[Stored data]
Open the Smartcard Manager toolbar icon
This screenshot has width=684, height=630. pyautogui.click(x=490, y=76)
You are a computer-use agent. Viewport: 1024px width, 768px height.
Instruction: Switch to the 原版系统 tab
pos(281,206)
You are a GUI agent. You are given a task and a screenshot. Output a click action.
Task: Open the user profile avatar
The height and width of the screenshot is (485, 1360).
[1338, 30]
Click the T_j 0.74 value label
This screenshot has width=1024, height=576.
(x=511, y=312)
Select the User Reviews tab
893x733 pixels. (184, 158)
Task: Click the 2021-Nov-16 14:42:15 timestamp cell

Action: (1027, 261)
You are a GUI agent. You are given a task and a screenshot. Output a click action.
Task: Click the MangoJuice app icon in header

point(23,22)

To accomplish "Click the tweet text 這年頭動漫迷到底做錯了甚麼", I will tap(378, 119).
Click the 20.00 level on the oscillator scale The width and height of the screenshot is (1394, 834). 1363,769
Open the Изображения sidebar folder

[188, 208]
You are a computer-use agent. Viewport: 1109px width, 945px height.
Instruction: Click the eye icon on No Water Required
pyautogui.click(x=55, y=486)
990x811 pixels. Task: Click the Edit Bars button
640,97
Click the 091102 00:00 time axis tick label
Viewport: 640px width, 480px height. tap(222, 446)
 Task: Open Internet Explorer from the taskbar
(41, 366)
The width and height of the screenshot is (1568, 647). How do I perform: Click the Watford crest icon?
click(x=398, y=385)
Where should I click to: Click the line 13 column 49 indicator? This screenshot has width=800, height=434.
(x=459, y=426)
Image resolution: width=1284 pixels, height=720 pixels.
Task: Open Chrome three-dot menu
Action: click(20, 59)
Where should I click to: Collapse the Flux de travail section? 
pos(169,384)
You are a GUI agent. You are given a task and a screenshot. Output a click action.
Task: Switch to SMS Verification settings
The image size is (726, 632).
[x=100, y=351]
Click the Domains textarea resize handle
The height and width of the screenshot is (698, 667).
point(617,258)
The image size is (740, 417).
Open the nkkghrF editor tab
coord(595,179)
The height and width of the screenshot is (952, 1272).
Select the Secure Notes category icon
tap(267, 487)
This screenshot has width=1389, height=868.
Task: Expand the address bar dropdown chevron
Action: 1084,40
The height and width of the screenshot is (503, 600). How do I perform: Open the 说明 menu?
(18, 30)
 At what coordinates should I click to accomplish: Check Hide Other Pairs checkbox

__Problem description__: Go over the records above and tally each line that includes "computer". Give the total by itself.

__Task answer__: 2